◆ Task 1
According to the Quercus acuta article, what height does the tree usually reach?
◆ Task 2
Translate this sentence from the Quercus acuta article into French: "The bark is smooth and dark grey."
◆ Task 3
Write the next part of the Quercus acuta article, beginning after its final sentence.

##### Provided text

Scientific classification
- Kingdom: Plantae
- Clade: Embryophytes
- Clade: Tracheophytes
- Clade: Spermatophytes
- Clade: Angiosperms
- Clade: Eudicots
- Clade: Rosids
- Order: Fagales
- Family: Fagaceae
- Genus: Quercus
- Subgenus: Quercus subg. Cerris
- Section: Quercus sect. Cyclobalanopsis
- Species: Q. acuta
- Binomial name: Quercus acuta Thunb.
- Synonyms: List Cyclobalanopsis acuta (Thunb.) Oerst. ; Cyclobalanopsis acutiformis (Nakai) Nakai ; Cyclobalanopsis buergeri (Blume) Oerst. ; Cyclobalanopsis laevigata (Blume) Oerst. ; Cyclobalanopsis marginata (Blume) Oerst. ; Quercus buergeri Blume ; Quercus carpostachys H.Lév. & Vaniot ; Quercus kasaimok H.Lév. ex Nakai ; Quercus kusaiensis H.Lév. ex Rehder ; Quercus laevigata Blume ; Quercus marginata Blume ; Quercus pseudoglauca H.Lév. ex Nakai ; Quercus quelpaertensis H.Lév. ex Nakai ;

= Quercus acuta =

- Genus: Quercus
- Species: acuta
- Authority: Thunb.
- Conservation status: LC

Species of oak tree

Quercus acuta, the Japanese evergreen oak, is an oak native to Japan, South Korea, Taiwan, and China's Guizhou and Guangdong provinces. It is placed in subgenus Cerris, section Cyclobalanopsis.

==Description==
Due to its foliage and habitat, it looks rather unlike most other oaks. Quercus acuta is usually bushy and densely domed, reaching a height of 14 meters. The bark is smooth and dark grey. Leaves are dark and glossy above and yellowish beneath. They narrow to a long, finely-rounded tip. The flowers are on a stiff 5 cm catkin.

##########
##### Dataset content

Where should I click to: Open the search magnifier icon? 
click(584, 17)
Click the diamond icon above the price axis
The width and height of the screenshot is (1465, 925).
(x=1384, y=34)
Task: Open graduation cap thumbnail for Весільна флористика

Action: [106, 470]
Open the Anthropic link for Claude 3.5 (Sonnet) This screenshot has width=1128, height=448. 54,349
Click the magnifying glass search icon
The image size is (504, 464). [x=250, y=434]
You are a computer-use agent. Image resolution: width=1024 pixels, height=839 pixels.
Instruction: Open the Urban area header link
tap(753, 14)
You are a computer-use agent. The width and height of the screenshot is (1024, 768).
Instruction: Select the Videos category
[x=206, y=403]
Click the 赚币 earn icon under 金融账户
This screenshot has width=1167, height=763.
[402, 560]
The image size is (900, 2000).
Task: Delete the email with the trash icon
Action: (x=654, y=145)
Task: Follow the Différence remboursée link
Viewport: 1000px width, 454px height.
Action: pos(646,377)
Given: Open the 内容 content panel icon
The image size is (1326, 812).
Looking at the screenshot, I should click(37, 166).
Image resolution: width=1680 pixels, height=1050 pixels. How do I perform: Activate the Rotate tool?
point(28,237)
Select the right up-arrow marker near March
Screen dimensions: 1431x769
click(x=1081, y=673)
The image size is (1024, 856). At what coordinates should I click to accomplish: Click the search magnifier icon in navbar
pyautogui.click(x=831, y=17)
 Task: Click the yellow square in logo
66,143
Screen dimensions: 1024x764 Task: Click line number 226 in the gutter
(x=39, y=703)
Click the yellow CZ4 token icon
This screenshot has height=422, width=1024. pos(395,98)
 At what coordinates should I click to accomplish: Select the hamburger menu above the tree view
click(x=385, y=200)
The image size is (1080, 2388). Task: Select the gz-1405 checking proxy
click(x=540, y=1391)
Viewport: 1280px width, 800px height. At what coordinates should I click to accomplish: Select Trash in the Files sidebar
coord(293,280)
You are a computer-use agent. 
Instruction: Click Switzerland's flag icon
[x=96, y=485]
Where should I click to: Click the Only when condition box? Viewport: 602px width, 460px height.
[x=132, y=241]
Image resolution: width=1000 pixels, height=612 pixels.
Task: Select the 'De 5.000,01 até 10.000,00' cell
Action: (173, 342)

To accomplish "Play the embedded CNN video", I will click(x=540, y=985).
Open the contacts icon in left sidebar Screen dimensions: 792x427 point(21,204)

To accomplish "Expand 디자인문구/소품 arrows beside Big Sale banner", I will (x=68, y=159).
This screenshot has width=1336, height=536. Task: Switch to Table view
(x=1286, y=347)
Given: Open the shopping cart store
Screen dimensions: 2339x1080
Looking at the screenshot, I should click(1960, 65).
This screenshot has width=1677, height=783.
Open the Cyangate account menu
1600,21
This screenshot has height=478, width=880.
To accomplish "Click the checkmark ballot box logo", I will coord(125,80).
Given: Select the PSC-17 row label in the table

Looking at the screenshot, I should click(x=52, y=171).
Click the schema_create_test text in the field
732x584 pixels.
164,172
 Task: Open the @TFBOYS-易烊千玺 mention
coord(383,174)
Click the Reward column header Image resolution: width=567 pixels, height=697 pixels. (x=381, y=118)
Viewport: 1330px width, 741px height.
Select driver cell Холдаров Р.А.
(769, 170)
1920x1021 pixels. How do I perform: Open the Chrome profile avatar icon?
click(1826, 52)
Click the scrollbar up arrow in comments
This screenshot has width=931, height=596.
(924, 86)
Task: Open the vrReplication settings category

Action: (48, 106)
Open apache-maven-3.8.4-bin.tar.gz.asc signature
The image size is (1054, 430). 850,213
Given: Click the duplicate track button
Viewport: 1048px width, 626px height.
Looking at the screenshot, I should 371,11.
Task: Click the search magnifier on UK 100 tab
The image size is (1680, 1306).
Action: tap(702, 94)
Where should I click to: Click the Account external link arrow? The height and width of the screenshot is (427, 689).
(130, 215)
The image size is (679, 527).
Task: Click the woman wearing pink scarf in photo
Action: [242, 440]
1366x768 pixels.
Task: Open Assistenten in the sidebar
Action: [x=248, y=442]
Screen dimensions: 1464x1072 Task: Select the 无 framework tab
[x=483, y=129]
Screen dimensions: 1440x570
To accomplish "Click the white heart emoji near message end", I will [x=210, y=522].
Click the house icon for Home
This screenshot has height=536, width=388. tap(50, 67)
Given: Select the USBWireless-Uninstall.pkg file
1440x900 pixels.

##########

◆ Reply 1
14 meters

◆ Reply 2
L'écorce est lisse et gris foncé.

◆ Reply 3
Heartwood is pale reddish brown to reddish brown. Sapwood is pale yellowish brown with a slightly reddish color.

==Common names==
In Japan, it is called akagashi (赤樫 - あかがし), but is also known by the names oogashi (大樫 - オオガシ) and oobagashi (大葉樫 - オオバガシ).

In the Korean language, it is 붉가시.

==Uses==
Like shirakashi (白樫 - しらかし) (Quercus myrsinifolia), whose wood is often called shirokashi outside of Japan, and other related sub-genera, Japanese Evergreen Oak, or akagashi, is a preferred choice for Japanese martial arts practice weapons such as bokken. This is due to its uniformly tight grain structure resulting from its continuous growing season. It should not be confused with the oriental or Asian white oak, Quercus aliena.